The HE Academy/JISC UKOER Programme has encouraged cross-sector approaches to OER development, and is increasingly focussing on broader issues around open educational practices (OEP). Synthesis activities for the first two phases of activity have included cultural and institutional issues across a number of sectors. Activities to date include a UKOER phase 2 programme webinar on OERs across sectors , a presentation at the JISC Innovating eLearning Online Conference in November 2011 – Open practice across sectors and a recent TELP-SIG webinar on open practices. It is anticipated that phase three activities will continue to address cross-sector issues and identify good practice for the wider community. It has become clear that a significant benefit of engaging with the concepts and challenges of OEP and OER is in the way it encourages cross sector understanding, collaboration and outcomes.

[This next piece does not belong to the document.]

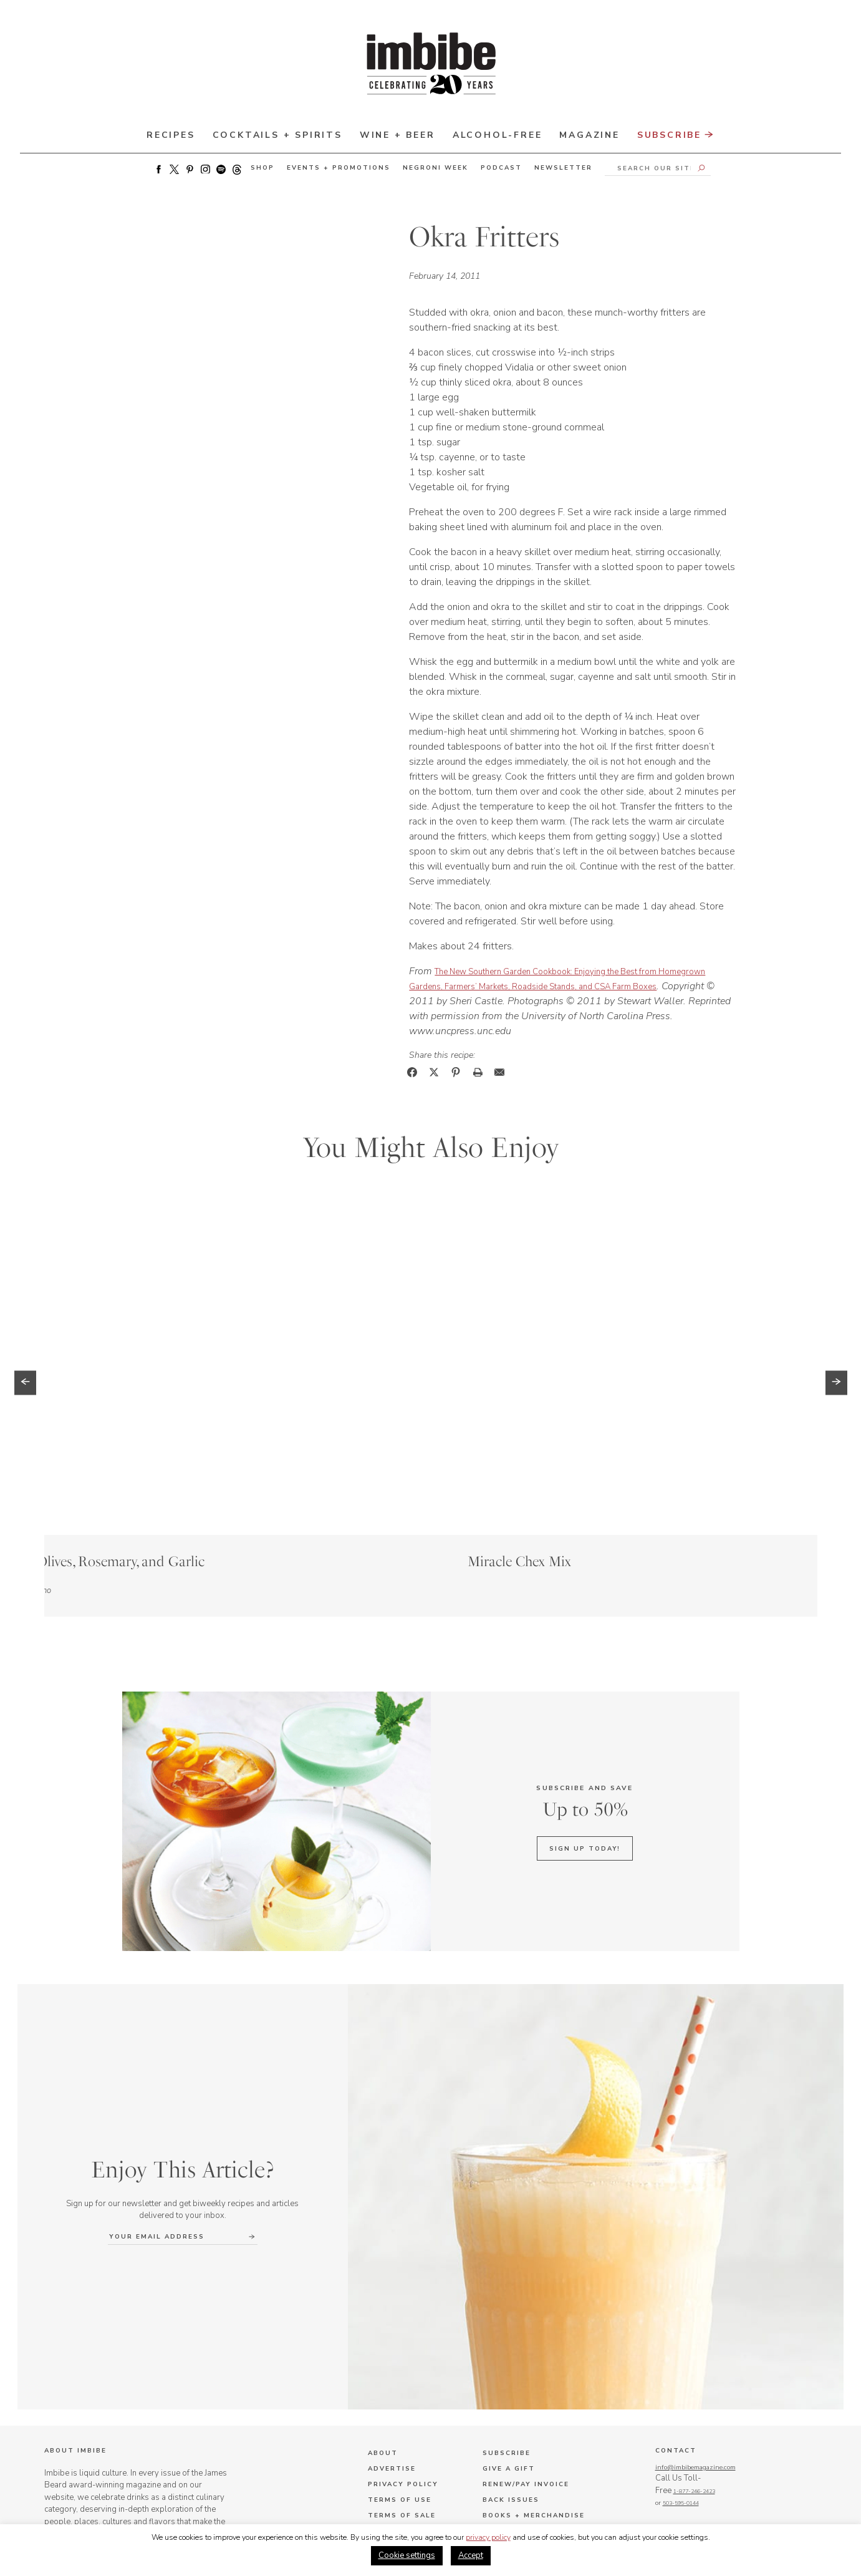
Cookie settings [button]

The UKOER Phase 2 Synthesis report considered practice change in detail:
“Collaborative practice has emerged as important during this funding phase. Cross disciplinary approaches are beginning to have an impact at an institutional level and reveal a new benefit of open content – that it is easily shared and co-constructed across existing boundaries. Engaging with partners outside the academic sector has been challenging but has encouraged new partnerships, trust and levels of understanding. Several projects comment that working across boundaries to develop project outcomes (business/community/academy, staff/consultants, students/teachers) has been one of the most radical aspect of their experience and has the potential to change practice more widely.”

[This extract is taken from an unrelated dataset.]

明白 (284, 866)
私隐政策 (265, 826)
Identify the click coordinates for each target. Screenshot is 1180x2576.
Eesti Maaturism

We invite you to read one of our new briefing papers which looks at the various motivations for different stakeholders across sectors in engaging with OEP and OER and it also identifies some synergies and differences between HE and HE in FE, NHS and employers.
One of the core questions around open educational practices seems to be around the terminology:
Recognising new or changing practice as ‘open’ or OEP has added to the complexity in the field as it needs defining and explaining – is existing practice becoming more open or does it require people to change their practice? During the JISC online conference discussions many people argued that some people have been engaged in open practice (and even producing OERs) for many years but do not use this terminology to describe it. Whilst some may prefer not to use new terminology, it can be useful to engage people with the concepts and generate institutional-wide understanding that can be fed into strategy, policy and practice. It can also be valuable to situate open practices as an extension of existing practices, which may generate less anxiety or resistence and establishing OEP as a credible and valid form of scholarship has been identified by projects as one way of normalising these practices.
What are your views on this? Are you already an open practioner?